Top of SOURCE RECORDS
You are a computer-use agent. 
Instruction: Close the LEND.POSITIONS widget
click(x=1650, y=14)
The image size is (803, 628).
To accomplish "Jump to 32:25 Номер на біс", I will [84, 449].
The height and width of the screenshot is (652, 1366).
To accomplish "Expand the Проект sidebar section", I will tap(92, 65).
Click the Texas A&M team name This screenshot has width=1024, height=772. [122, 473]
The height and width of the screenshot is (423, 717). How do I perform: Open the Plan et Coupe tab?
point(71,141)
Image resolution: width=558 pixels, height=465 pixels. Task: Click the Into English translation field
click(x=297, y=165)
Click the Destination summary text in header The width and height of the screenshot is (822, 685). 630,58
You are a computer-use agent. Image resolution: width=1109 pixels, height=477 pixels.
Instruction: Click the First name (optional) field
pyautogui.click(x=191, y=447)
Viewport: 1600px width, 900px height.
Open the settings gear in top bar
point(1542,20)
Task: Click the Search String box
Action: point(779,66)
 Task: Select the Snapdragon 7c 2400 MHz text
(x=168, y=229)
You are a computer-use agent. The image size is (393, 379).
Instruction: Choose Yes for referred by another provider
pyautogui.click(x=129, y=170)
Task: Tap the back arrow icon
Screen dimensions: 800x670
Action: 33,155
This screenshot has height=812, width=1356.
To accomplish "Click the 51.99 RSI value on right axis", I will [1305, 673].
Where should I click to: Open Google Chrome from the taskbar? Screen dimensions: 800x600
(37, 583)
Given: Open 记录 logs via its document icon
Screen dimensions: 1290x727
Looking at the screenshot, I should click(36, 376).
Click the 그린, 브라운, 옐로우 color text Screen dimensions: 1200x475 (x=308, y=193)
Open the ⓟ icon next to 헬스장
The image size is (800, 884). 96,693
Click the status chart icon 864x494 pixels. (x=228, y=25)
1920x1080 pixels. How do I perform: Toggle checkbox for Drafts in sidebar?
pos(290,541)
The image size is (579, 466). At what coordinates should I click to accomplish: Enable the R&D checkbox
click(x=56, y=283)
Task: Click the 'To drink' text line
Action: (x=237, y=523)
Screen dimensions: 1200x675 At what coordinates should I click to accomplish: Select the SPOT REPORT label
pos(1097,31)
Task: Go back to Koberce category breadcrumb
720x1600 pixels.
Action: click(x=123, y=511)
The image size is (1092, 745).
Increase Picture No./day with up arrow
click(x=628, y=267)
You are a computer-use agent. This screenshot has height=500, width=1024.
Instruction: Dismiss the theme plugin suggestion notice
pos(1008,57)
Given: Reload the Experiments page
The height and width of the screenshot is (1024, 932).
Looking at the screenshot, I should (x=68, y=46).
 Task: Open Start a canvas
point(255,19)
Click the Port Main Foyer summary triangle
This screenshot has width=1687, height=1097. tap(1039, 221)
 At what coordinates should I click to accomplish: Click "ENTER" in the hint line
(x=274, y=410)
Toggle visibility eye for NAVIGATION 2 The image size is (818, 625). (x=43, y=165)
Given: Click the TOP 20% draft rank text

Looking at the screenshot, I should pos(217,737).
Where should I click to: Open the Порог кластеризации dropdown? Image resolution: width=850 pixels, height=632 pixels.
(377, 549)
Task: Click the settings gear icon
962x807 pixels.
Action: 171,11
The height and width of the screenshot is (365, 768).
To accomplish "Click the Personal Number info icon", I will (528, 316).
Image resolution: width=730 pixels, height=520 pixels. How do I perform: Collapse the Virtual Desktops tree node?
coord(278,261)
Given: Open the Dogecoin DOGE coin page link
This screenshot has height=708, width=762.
Bottom of SOURCE RECORDS
TASK BRIEF:
Please make the answer a complete, exact reproduction of the records.

OUTPUT FOR THIS TASK:
You are a computer-use agent. 
Instruction: Close the LEND.POSITIONS widget
click(x=1650, y=14)
The image size is (803, 628).
To accomplish "Jump to 32:25 Номер на біс", I will [84, 449].
The height and width of the screenshot is (652, 1366).
To accomplish "Expand the Проект sidebar section", I will tap(92, 65).
Click the Texas A&M team name This screenshot has width=1024, height=772. [122, 473]
The height and width of the screenshot is (423, 717). How do I perform: Open the Plan et Coupe tab?
point(71,141)
Image resolution: width=558 pixels, height=465 pixels. Task: Click the Into English translation field
click(x=297, y=165)
Click the Destination summary text in header The width and height of the screenshot is (822, 685). 630,58
You are a computer-use agent. Image resolution: width=1109 pixels, height=477 pixels.
Instruction: Click the First name (optional) field
pyautogui.click(x=191, y=447)
Viewport: 1600px width, 900px height.
Open the settings gear in top bar
point(1542,20)
Task: Click the Search String box
Action: point(779,66)
 Task: Select the Snapdragon 7c 2400 MHz text
(x=168, y=229)
You are a computer-use agent. The image size is (393, 379).
Instruction: Choose Yes for referred by another provider
pyautogui.click(x=129, y=170)
Task: Tap the back arrow icon
Screen dimensions: 800x670
Action: 33,155
This screenshot has height=812, width=1356.
To accomplish "Click the 51.99 RSI value on right axis", I will [1305, 673].
Where should I click to: Open Google Chrome from the taskbar? Screen dimensions: 800x600
(37, 583)
Given: Open 记录 logs via its document icon
Screen dimensions: 1290x727
Looking at the screenshot, I should click(36, 376).
Click the 그린, 브라운, 옐로우 color text Screen dimensions: 1200x475 (x=308, y=193)
Open the ⓟ icon next to 헬스장
The image size is (800, 884). 96,693
Click the status chart icon 864x494 pixels. (x=228, y=25)
1920x1080 pixels. How do I perform: Toggle checkbox for Drafts in sidebar?
pos(290,541)
The image size is (579, 466). At what coordinates should I click to accomplish: Enable the R&D checkbox
click(x=56, y=283)
Task: Click the 'To drink' text line
Action: (x=237, y=523)
Screen dimensions: 1200x675 At what coordinates should I click to accomplish: Select the SPOT REPORT label
pos(1097,31)
Task: Go back to Koberce category breadcrumb
720x1600 pixels.
Action: click(x=123, y=511)
The image size is (1092, 745).
Increase Picture No./day with up arrow
click(x=628, y=267)
You are a computer-use agent. This screenshot has height=500, width=1024.
Instruction: Dismiss the theme plugin suggestion notice
pos(1008,57)
Given: Reload the Experiments page
The height and width of the screenshot is (1024, 932).
Looking at the screenshot, I should (x=68, y=46).
 Task: Open Start a canvas
point(255,19)
Click the Port Main Foyer summary triangle
This screenshot has width=1687, height=1097. tap(1039, 221)
 At what coordinates should I click to accomplish: Click "ENTER" in the hint line
(x=274, y=410)
Toggle visibility eye for NAVIGATION 2 The image size is (818, 625). (x=43, y=165)
Given: Click the TOP 20% draft rank text

Looking at the screenshot, I should pos(217,737).
Where should I click to: Open the Порог кластеризации dropdown? Image resolution: width=850 pixels, height=632 pixels.
(377, 549)
Task: Click the settings gear icon
962x807 pixels.
Action: 171,11
The height and width of the screenshot is (365, 768).
To accomplish "Click the Personal Number info icon", I will (528, 316).
Image resolution: width=730 pixels, height=520 pixels. How do I perform: Collapse the Virtual Desktops tree node?
coord(278,261)
Given: Open the Dogecoin DOGE coin page link
This screenshot has height=708, width=762.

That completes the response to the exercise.